George Will has written an op ed on Empress Casino v. Giannoulias, the important takings case in which I and other property scholars coauthored an amicus brief urging the Supreme Court to hear it. As Will points out, the case involves a challenge to a narrowly targeted Illinois tax that transfers money from four riverboat casinoes to several horse-racing tracks. Will correctly points out that this is an egregious example of special interest legislation transferring wealth from one narrow interest group to another without any justifying public interest.

Unfortunately, Will also somewhat misstates the legal point at issue in the case. At this stage of the litigation, it is not whether the taking of the riverboat casino's money is for a valid "public use," but whether there has been any taking at all. The Illinois Supreme Court's opinion in the case ruled that no tax could ever be a taking. If that ruling is allowed to stand, the Illinois tax will not only be permitted, but the casinos won't even receive any compensation for their losses. More importantly, state governments will be able to circumvent the Takings Clause simply by using taxation to force firms or individuals to do whatever the legislatures want with their property - without compensation. For example, if the state passes a law requiring a property owner to use his land in a particular way, there might well be a taking. But under the Illionis court's reasoning, there could never be a taking if the state achieved the same result by requiring the owner to pay a special tax if he refused to use the land in the way the legislature mandates.
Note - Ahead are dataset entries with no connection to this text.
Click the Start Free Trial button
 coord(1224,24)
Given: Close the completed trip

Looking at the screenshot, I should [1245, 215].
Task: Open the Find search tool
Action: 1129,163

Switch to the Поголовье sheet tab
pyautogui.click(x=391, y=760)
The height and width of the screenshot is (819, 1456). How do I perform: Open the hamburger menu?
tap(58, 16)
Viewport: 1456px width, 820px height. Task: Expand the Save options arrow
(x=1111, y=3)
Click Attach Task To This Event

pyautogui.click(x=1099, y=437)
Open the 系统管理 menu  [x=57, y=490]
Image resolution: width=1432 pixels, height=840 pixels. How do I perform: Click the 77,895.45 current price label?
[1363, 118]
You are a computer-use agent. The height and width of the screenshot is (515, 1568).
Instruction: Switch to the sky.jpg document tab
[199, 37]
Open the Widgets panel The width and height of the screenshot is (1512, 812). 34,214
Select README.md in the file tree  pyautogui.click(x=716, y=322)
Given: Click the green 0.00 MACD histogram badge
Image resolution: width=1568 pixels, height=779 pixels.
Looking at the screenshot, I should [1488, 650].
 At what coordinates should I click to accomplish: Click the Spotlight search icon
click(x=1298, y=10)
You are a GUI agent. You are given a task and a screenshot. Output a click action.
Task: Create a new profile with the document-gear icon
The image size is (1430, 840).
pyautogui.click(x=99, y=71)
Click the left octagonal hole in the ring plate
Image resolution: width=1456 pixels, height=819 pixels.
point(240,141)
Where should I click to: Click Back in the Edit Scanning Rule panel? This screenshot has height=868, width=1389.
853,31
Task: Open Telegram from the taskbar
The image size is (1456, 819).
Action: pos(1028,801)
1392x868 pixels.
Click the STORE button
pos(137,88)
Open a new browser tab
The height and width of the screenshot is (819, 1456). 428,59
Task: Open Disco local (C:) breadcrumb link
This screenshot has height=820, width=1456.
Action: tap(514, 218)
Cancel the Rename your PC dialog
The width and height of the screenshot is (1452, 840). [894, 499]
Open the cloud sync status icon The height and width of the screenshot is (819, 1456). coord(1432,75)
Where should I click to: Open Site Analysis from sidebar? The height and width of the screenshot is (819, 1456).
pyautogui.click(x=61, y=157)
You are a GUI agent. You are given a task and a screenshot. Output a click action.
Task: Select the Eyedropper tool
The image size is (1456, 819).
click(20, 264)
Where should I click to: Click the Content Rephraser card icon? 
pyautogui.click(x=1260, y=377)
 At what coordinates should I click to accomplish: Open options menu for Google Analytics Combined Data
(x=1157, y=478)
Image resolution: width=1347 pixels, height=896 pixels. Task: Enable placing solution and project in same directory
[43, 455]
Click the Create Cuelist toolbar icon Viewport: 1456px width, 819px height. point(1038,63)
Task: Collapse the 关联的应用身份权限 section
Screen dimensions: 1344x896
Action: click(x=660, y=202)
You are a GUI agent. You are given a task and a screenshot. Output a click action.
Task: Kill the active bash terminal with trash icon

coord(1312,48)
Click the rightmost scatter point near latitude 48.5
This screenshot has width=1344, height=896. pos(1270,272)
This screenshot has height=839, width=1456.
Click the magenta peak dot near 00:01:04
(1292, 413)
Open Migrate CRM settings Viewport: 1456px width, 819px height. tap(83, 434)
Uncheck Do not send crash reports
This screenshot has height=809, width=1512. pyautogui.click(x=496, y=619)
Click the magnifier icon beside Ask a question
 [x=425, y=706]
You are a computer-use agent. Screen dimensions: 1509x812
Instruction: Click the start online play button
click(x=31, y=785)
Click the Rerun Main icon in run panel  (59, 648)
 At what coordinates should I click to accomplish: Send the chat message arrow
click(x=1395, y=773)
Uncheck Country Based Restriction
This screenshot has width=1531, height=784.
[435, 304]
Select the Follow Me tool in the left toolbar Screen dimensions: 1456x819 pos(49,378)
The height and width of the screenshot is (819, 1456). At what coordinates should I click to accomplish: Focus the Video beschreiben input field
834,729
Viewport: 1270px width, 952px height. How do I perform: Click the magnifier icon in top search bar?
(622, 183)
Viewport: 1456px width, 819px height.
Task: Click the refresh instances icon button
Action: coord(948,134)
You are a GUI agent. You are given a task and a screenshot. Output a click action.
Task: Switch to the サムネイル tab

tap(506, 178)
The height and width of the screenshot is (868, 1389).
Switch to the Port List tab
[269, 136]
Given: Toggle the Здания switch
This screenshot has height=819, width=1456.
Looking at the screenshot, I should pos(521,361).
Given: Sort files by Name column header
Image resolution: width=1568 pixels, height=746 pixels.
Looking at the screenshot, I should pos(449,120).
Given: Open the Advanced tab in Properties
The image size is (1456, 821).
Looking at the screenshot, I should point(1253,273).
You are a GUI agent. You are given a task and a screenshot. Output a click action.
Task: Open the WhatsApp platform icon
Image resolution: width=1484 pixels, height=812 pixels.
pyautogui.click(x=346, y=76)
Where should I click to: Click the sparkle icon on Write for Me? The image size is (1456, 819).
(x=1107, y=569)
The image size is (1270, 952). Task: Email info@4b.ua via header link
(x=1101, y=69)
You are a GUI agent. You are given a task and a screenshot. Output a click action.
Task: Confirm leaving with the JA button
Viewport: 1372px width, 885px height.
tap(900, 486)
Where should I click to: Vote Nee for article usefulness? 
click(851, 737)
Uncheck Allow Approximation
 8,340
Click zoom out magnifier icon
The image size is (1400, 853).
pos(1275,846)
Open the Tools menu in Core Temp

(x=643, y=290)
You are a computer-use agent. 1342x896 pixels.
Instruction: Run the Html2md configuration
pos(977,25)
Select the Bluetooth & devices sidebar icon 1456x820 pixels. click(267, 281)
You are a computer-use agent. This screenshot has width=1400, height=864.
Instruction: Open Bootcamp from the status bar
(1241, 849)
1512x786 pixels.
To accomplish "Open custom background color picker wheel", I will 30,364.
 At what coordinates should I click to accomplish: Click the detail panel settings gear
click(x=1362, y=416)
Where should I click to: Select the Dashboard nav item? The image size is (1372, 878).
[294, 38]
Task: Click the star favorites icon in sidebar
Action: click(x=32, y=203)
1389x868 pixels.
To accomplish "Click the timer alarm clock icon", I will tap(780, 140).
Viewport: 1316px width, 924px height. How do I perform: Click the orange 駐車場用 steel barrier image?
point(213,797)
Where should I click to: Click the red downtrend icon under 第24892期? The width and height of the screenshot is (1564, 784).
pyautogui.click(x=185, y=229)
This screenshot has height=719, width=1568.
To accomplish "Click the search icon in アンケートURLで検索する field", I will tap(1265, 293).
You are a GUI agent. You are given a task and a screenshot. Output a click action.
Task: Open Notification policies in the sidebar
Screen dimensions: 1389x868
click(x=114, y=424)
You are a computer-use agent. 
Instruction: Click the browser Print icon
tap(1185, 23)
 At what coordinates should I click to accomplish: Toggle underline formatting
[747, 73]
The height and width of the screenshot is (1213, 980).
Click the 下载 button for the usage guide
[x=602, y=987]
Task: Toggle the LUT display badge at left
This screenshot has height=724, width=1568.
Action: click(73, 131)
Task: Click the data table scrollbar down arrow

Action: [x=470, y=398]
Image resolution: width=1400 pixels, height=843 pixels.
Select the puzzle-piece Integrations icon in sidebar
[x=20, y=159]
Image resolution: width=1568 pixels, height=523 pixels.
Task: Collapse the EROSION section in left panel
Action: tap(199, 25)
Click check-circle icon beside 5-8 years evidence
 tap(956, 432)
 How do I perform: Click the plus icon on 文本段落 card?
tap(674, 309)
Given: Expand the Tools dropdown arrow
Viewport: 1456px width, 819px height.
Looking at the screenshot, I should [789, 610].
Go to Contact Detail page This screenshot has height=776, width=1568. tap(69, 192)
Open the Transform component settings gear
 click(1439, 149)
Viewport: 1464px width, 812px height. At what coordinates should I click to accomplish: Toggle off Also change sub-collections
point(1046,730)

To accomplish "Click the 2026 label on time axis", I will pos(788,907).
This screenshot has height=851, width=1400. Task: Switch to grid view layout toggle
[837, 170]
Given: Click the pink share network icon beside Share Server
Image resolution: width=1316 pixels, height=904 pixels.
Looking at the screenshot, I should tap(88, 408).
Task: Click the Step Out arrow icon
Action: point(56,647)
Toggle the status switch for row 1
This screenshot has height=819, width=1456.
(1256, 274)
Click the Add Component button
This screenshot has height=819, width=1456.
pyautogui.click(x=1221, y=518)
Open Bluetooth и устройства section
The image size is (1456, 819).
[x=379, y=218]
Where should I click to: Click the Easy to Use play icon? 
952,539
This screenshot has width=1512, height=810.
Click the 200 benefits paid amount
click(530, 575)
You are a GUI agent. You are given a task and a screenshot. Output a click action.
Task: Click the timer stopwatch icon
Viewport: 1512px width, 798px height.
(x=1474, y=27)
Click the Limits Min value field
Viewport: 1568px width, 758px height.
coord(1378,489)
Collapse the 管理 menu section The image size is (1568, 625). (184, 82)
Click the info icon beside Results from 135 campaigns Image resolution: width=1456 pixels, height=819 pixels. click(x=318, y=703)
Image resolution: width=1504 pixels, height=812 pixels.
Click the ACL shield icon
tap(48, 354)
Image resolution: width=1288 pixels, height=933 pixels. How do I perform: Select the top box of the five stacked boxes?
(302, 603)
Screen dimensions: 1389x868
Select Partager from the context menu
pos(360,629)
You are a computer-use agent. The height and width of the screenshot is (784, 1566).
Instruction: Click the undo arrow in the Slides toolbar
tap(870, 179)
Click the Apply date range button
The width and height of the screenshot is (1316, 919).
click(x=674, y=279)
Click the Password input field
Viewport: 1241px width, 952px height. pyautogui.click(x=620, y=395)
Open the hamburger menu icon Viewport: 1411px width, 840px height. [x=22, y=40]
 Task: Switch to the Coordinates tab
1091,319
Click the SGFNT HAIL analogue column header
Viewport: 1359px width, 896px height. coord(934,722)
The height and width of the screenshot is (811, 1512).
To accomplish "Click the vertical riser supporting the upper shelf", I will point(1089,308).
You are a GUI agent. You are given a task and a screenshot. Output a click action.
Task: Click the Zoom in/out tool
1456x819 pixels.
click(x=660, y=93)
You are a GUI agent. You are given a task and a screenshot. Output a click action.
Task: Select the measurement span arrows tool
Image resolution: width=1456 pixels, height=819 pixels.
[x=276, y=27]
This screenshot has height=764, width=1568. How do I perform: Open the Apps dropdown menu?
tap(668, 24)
The "public use" issue was also litigated at the state court level. But it is not part of the cert petition presented to the Supreme Court. In my view, Will is correct to suggest that if there is a taking, there is no defensible public use here. Indeed, the tax is a particularly blatant example special interest legislation, one that may have been passed in part because of a payoff to notoriously corrupt Illinois Governor Rod Blagojevich. However, as Will also points out, the Court reaffirmed the position that almost any governmental objective counts as a "public use" in Kelo v. City of New London (2005). Like Will, I hope that the Court eventually revisits and overrules Kelo and previous decisions that have essentially gutted the Public Use Clause. But that's not the issue that the Empress cert petition focuses on.

UPDATE: The Cert petition itself is available here. The petition describes the question presented as:

Whether the State's taking of money from private parties is wholly outside the scope of the Takings Clause.